UPON entering a call center in Ortigas, applicants must surrender an ID in exchange for an NFC-equipped card to gain access to various parts of the HR department for tests and interviews. The IDs collected are sorted into a transparent, plastic and numbered pigeonhole for later retrieval. Everything collected is in full view of the person surrendering his ID.
In the other side of town, in a building owned by a transport cooperative in Manila, visitors going to a seaman’s center log in with their names, cellphone number and surrender their IDs which are placed into a curious box with clips to fasten numbers corresponding to tags that people entering clip to their shirts. Retrieval of the IDs require some work coming out of the curious box.
At a car dealer in Dagupan, agents take photos of buyers’ faces with their phone camera for later uploading to the dealer’s computers. Same is done for IDs like licenses and passports because the office scanner is normally full processing customers. There is no regulation or policy on how the photos are stored just a statement that it will be deleted upon uploading to the database.
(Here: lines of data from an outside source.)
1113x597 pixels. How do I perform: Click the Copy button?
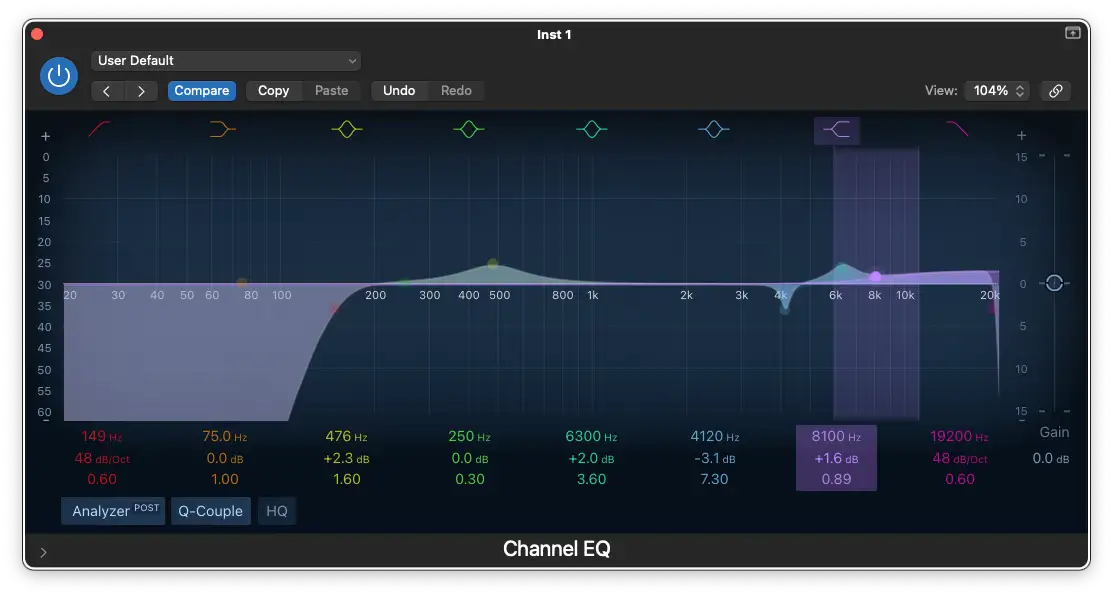tap(273, 91)
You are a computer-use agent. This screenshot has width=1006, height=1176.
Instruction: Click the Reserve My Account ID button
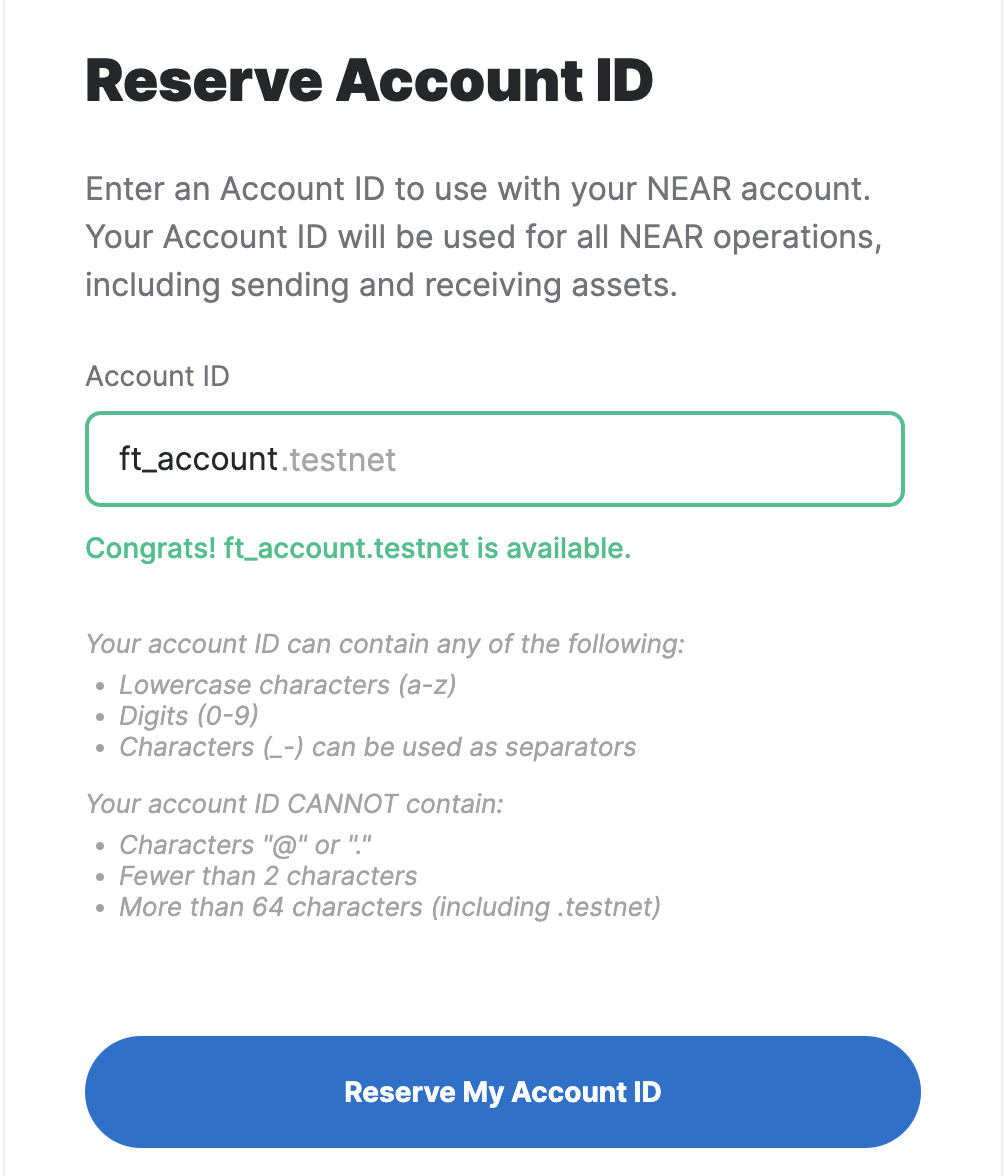pyautogui.click(x=503, y=1092)
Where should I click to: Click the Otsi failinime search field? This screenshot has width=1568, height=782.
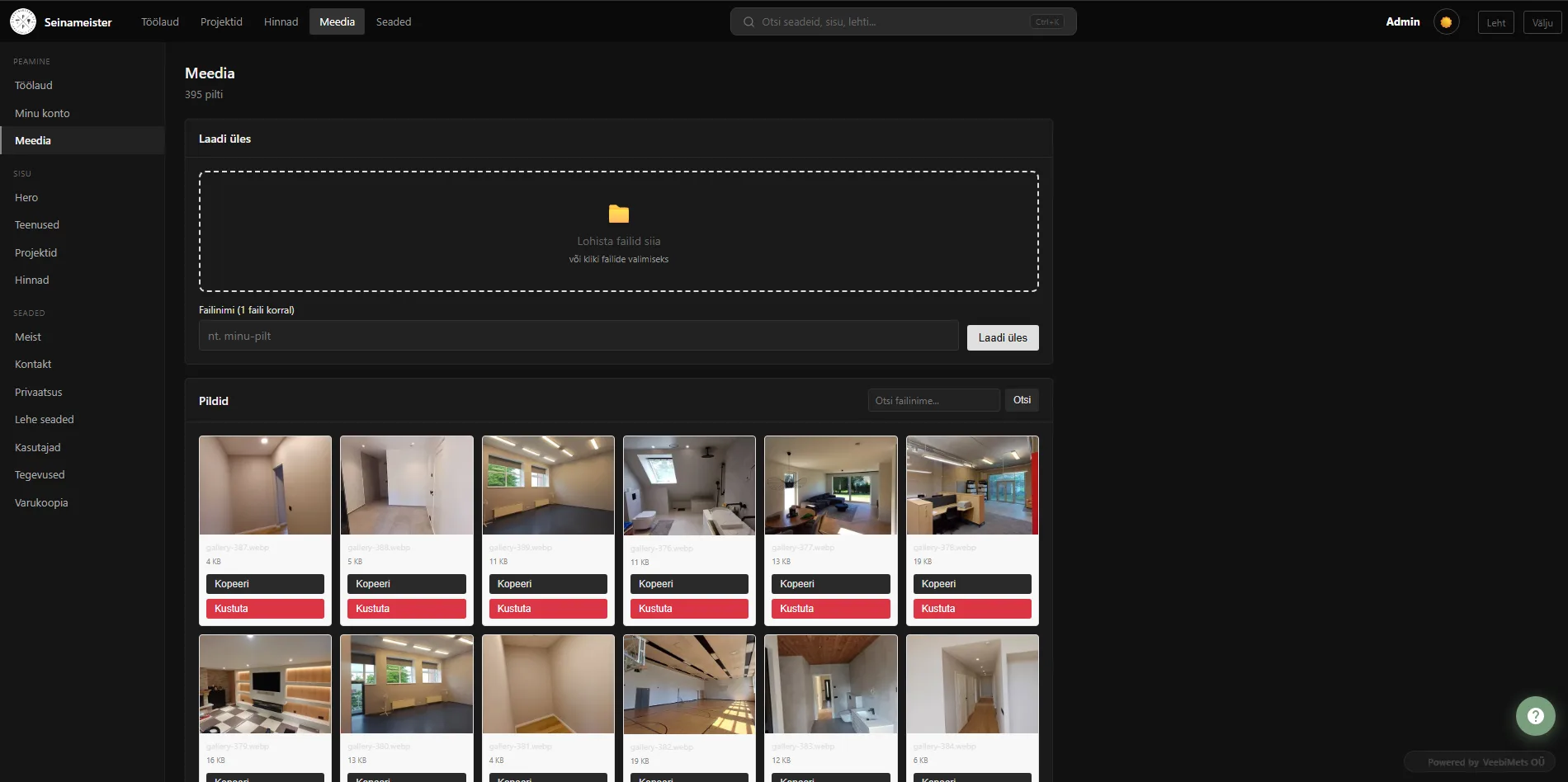click(x=933, y=401)

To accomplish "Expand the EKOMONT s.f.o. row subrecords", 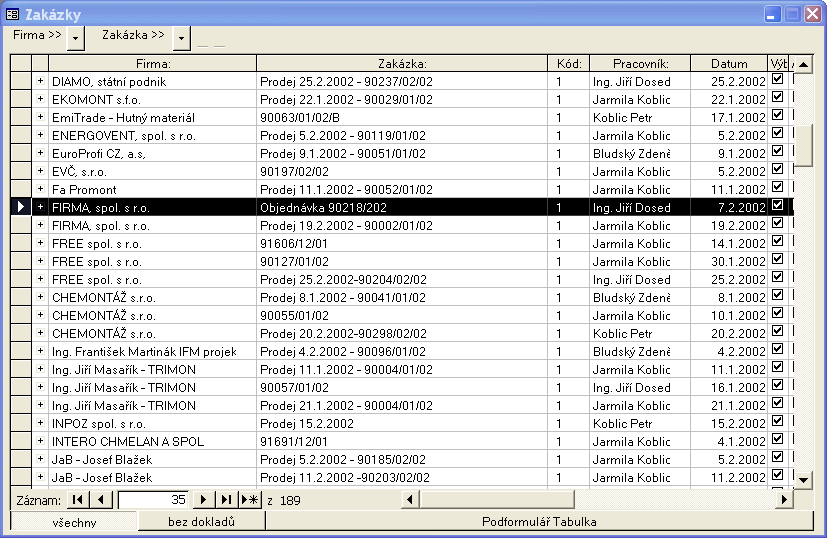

Entering a village in Quezon City from Luzon Ave., the guards at the gate will take the driver’s license and put it in front of the CCTV camera to be captured briefly. Refusal to do so means exiting the village gate by a u-turn back into Luzon Ave.’s perpetually heavy traffic.
Recently, the National Privacy Commission (NPC) released guidelines on capturing sensitive personal information on the face of identification cards like licenses and passports. Capturing and storing these without proper guidelines or policies can lead to data breaches and fraud.
The Data Privacy Act of 2012, is firm in the implementation of related regulations and the imposition of penalties and administrative fines to ensure data protection and security. Organizations handling personal data must understand the gravity of non-compliance and the potential repercussions.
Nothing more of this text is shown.